Paragonimiasis: What we know. What we don’t.

Paragonimiasis: What we know. What we don’t.

February 17, 2017
India

Dr Mrinalini Das, epidemiologist and operational researcher, Doctors Without Borders/ Médecins Sans Frontières (MSF), takes a closer look at TB mimicking paragonimiasis, its symptoms, diagnosis and treatment.

You led a research titled, “Paragonimiasis in tuberculosis patients in Nagaland, India”. What is paragonimiasis? How does it mimic TB?

Paragonimiasis (PRG) is a food-borne parasitic disease caused by lung flukes of the genus Paragonimus. Paragonimus infection is caused after consumption of raw or insufficiently cooked freshwater crustaceans (crabs and crayfish) containing encysted metacercariae of the parasite. Tuberculosis and paragonimiasis diseases are similar in clinical presentation including chronic cough, dyspnoea, haemoptysis and chest pain; thus paragonimiasis mimics TB.

How is paragonimiasis treated?

The current recommended regimen for treatment of paragonimiasis is a three-day short course with praziquantel. Mass triclabendazole administration may be preferred in communities where cases of PRG are significantly clustered.

How can medical practitioners effectively differentiate between TB and paragonimiasis? Could you please list the three biggest challenges you faced while the study was undertaken?

Though the clinical presentation of TB and PRG are similar, residence in PRG-endemic area and history of consumption of infected crustaceans (crabs and crayfish) will call for laboratory and clinical investigations for TB and PRG. Further, when patients already on TB medications fail to show clinical improvement, it may hint towards PRG infection.

There were few challenges during the study. First, it took a lot of effort and time to understand the food culture and consumption pattern of the patients, to elicit history of undercooked crab consumption. Second, patients were already enrolled for TB treatment and showed non-improvement under TB treatment, and thus required further diagnosis for PRG. Third, due to difficult terrain and remote setting, additional efforts were required for follow-up of these patients during the treatment.

What did you do to mitigate these challenges?

Local counsellors and nurses were trained for the study to assist in providing appropriate information about PRG and TB disease/treatment to the patients and collect required information for the study. For early and accurate diagnosis, a diagnostic and treatment algorithm was introduced for all presumptive TB patients; and clinical/laboratory evaluations for PRG and TB were simultaneously carried out for these patients with history of consumption of crustaceans. In addition to adherence counselling to patients, counselling and treatment information was provided to their family members during the treatment duration.

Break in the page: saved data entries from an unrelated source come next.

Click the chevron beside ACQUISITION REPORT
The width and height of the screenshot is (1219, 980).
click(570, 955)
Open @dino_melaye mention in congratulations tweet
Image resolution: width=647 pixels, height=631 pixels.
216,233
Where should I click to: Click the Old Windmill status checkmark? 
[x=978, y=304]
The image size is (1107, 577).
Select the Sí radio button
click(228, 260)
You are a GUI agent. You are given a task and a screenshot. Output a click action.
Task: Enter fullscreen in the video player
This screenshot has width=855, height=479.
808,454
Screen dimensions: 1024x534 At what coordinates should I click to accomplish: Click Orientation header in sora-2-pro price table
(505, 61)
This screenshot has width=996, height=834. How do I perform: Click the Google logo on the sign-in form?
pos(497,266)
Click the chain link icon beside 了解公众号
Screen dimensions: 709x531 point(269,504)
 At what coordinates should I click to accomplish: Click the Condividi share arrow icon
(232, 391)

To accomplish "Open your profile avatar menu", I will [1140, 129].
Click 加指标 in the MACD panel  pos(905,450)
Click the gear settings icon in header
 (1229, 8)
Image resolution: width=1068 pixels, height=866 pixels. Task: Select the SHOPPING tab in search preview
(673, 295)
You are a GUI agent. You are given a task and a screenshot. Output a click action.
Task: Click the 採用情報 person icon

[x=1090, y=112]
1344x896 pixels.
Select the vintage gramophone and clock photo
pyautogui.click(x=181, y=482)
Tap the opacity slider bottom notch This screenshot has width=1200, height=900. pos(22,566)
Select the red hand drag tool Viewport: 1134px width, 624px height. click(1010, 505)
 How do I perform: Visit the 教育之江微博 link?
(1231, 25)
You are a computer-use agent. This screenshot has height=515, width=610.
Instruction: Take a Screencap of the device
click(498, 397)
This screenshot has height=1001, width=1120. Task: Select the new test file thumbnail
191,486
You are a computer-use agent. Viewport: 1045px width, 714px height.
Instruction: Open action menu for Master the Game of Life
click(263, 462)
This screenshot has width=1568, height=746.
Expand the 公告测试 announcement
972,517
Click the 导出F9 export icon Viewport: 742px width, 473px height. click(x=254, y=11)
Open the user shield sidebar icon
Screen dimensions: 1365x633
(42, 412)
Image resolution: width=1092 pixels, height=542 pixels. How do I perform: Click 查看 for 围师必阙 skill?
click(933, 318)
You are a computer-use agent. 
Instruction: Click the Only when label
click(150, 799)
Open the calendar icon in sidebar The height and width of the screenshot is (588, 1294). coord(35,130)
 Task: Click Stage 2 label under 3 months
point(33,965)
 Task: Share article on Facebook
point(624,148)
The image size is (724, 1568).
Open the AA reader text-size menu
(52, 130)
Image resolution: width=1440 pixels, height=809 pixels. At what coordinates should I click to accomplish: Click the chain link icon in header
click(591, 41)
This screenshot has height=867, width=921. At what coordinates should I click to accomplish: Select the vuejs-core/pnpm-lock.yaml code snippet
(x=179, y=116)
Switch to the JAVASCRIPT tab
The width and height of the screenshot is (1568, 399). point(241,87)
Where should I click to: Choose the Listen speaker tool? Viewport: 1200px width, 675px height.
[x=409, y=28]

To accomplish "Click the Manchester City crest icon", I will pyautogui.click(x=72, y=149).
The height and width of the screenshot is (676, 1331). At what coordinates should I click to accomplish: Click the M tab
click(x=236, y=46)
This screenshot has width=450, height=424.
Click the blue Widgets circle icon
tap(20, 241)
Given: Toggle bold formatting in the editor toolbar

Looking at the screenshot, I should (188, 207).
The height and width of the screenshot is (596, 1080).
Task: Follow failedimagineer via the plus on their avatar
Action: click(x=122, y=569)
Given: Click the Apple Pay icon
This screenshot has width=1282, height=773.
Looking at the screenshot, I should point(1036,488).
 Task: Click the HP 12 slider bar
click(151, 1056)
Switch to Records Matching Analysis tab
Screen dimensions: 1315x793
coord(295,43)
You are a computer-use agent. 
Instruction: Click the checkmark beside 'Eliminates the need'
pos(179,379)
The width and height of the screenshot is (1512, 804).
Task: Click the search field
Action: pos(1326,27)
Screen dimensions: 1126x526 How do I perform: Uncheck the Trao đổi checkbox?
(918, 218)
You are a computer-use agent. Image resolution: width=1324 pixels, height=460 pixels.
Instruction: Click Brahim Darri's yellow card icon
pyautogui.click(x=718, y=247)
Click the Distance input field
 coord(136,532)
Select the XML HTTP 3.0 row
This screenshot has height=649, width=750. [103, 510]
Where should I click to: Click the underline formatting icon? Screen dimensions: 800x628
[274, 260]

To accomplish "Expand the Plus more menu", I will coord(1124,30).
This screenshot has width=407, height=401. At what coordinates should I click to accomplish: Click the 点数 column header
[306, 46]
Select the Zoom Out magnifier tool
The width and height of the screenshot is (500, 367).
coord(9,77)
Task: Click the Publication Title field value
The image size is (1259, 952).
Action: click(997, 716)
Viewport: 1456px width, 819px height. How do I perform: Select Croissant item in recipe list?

What were the biggest lessons learnt from the study?

The TB clinical algorithms are being revised in most affected countries to reflect new tools allowing an accurate diagnosis, new drugs and treatment regimens. However, accurate diagnosis continues to be challenging as TB is a multi-systemic disease with myriad manifestations; it may masquerade as many other diseases or conditions and thus differential diagnosis based on the local epidemiology is essential. In TB-PRG dual burden areas, PRG may be integrated into the TB diagnostic algorithms as misdiagnosis of PRG may not only delay the initiation of appropriate treatment but also pose an unnecessary burden of long and toxic TB treatment on the patient.

What are the findings of the study?

In the MSF-supported TB programme in Mon district (2012-2013), 96 patients who had given consent were screened, of whom three (3%) had pulmonary PRG, including one with HIV co-infection. Of the three PRG patients, two had smear-positive TB with no improvement in clinical condition with TB treatment; however, the third was diagnosed as smear-negative TB. Subsequent treatment with praziquantel led to substantial improvement of symptoms and eventually to cure among all three patients.

A simple TB-PRG diagnostic and treatment algorithm using a limited number of diagnostic tests (sputum smear, stool examination for children<15 years and ELISA) and medicines was prepared. This was being used for all presumptive TB patients, with history of crustacean (crabs & crayfish) consumption in PRG-endemic areas.